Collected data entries
^^^^^^^^^^^^^^^^

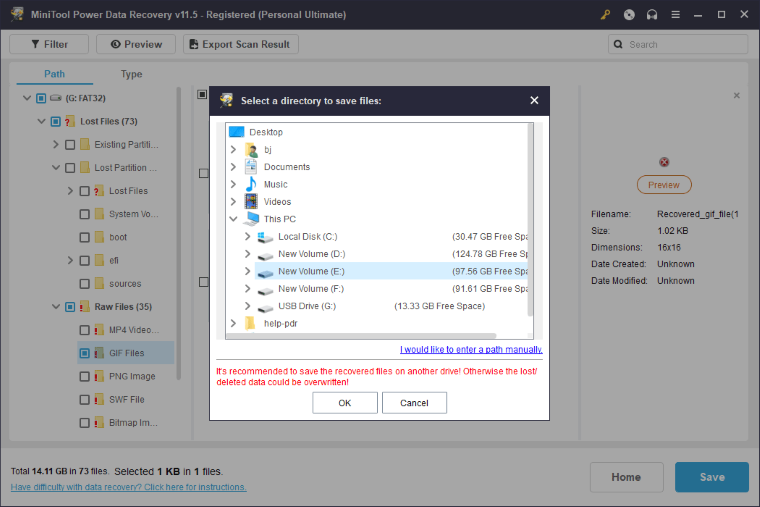Toggle the GIF Files checkbox
Screen dimensions: 760x507
coord(85,353)
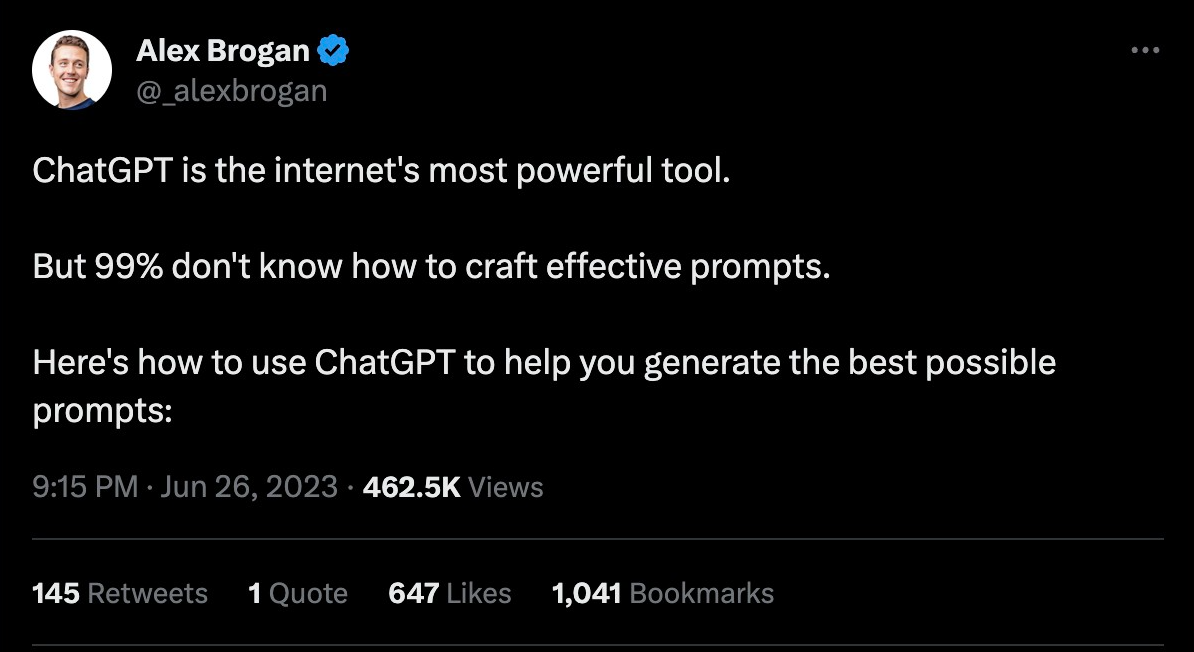Click the 9:15 PM timestamp
The width and height of the screenshot is (1194, 652).
(85, 487)
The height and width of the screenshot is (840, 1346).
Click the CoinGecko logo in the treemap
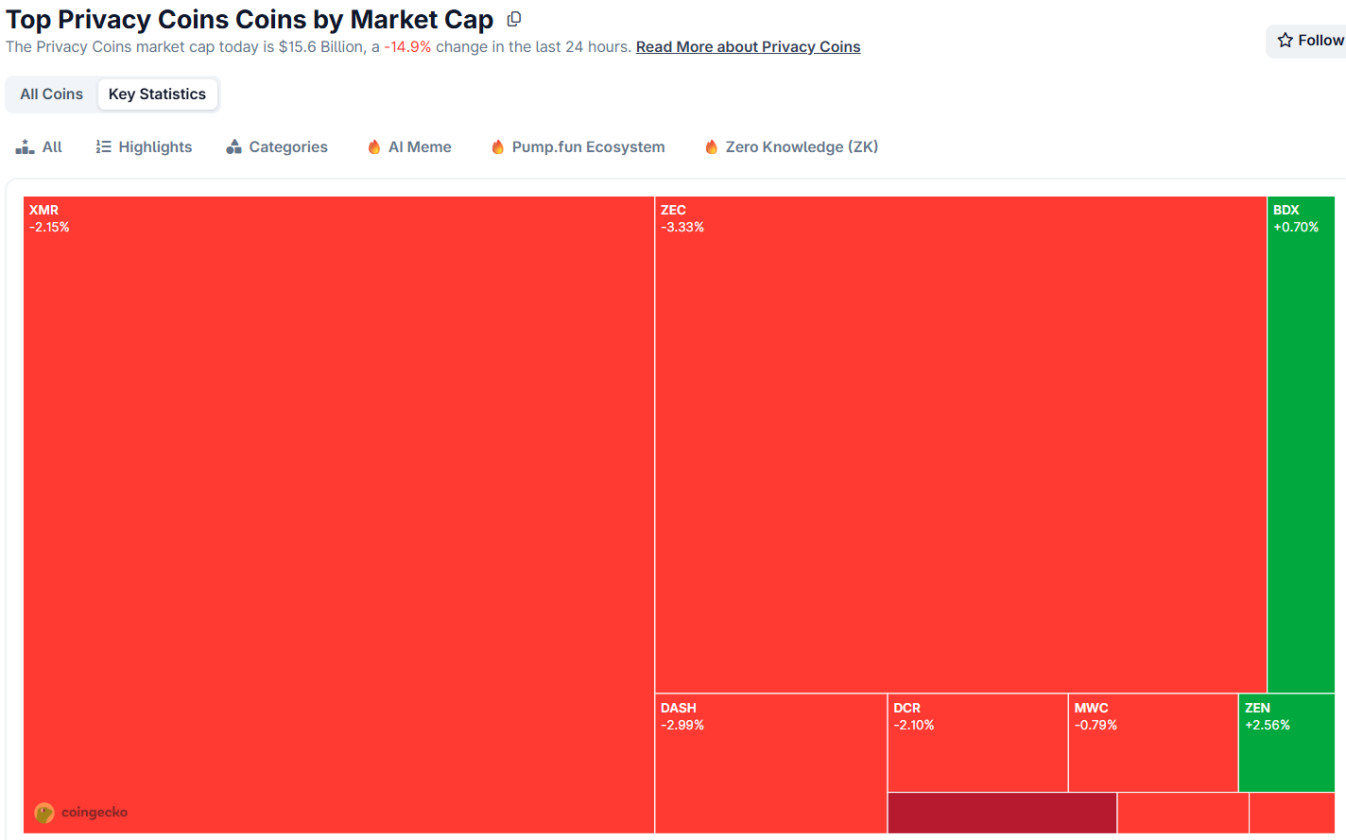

^^^^^^^^^^^^^^^^

### INSTRUCTIONS FOR THE TASK
All lines from the one containing "The height and" through the final line of the entries above must be restated word for word, pictures excluded.

### EXERCISE SOLUTION
The height and width of the screenshot is (840, 1346).
Click the CoinGecko logo in the treemap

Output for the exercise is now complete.